GCC Assembly – Understanding Stack Alignment Enforcement

abiassemblygccmemory-alignmentx86

Consider the following C code:

#include <stdint.h>

void func(void) {
   uint32_t var = 0;
   return;
}

The unoptimized (i.e.: -O0 option) assembly code generated by GCC 4.7.2 for the code above is:

func:
    pushl %ebp
    movl %esp, %ebp
    subl $16, %esp
    movl $0, -4(%ebp)
    nop
    leave
    ret

According to the stack alignment requirements of the System V ABI, the stack must be aligned by 16 bytes before every call instruction (the stack boundary is 16 bytes by default when not changed with the option -mpreferred-stack-boundary). Therefore, the result of ESP modulo 16 has to be zero prior to a function call.

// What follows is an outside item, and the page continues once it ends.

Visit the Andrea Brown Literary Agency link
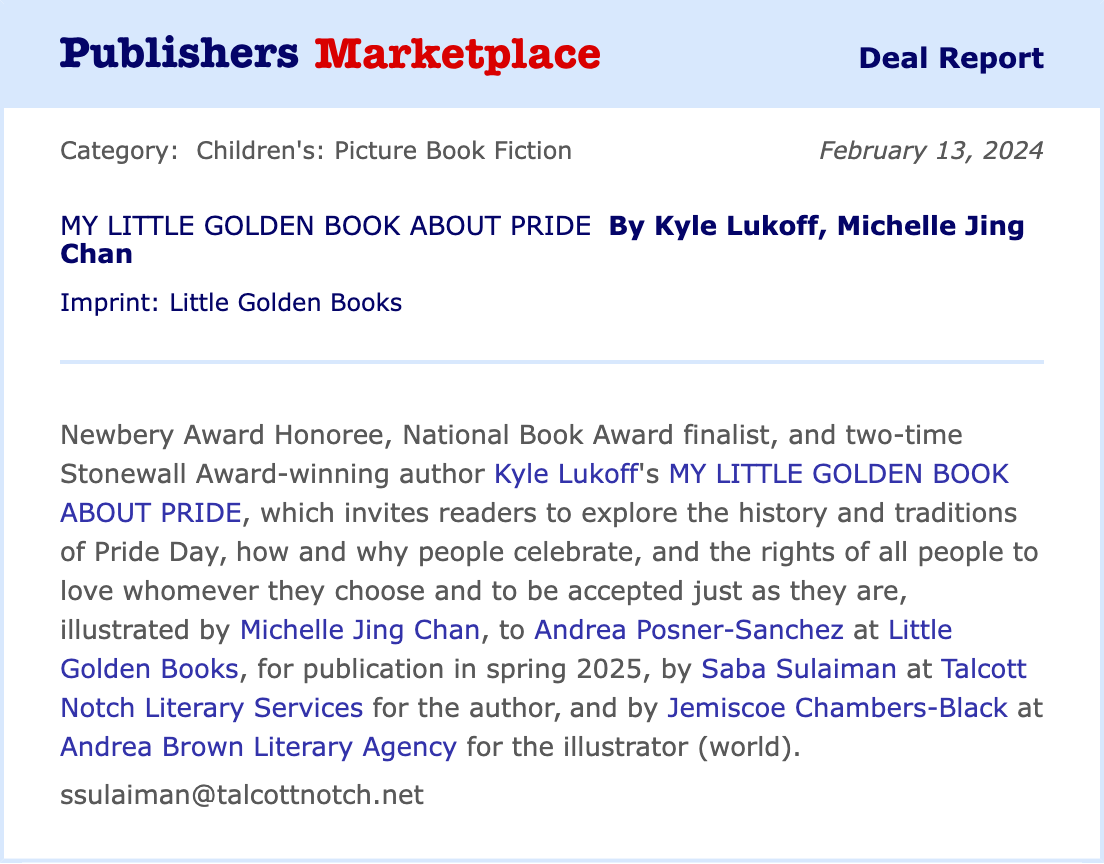The image size is (1104, 864). (x=258, y=747)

Bearing in mind these stack alignment requirements, I assume the following stack's status representation just before executing the leave instruction to be right:

Size (bytes)       Stack          ESP mod 16      Description
-----------------------------------------------------------------------------------

             |     . . .      |             
             ------------------........0          at func call
         4   | return address |
             ------------------.......12          at func entry
         4   |   saved EBP    |
     ---->   ------------------........8          EBP is pointing at this address
     |   4   |      var       |
     |       ------------------........4
 16  |       |                |
     |  12   |                |
     |       |                |
     ---->   ------------------........8          after allocating 16 bytes

With this representation of the stack in mind, there are two points that puzzle me:

var is obviously not aligned on the stack to 16 bytes. This issue seems to contradict what I have read in this answer to this question (the emphasis is of my own):

-mpreferred-stack-boundary=n where the compiler tries to keep items on the stack aligned to 2^n.

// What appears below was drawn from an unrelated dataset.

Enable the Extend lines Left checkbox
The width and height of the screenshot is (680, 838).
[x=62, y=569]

In my case -mpreferred-stack-boundary wasn't provided, so it is set by default to 4 (i.e.: 2^4=16 bytes boundary) according to this section of GCC's documentation (I got indeed the same results with -mpreferred-stack-boundary=4).
The purpose of allocating 16 bytes on the stack (i.e.: the subl $16, %esp instruction) instead of allocating just 8 bytes: after allocating 16 bytes neither the stack is aligned by 16 bytes nor any memory space is spared. By allocating just 8 bytes instead, the stack gets aligned by 16-bytes and no additional 8 bytes are wasted.

Best Answer

Looking at -O0-generated machine code is usually a futile exercise. The compiler will emit whatever works, in the simplest possible way. This often leads to bizarre artifacts.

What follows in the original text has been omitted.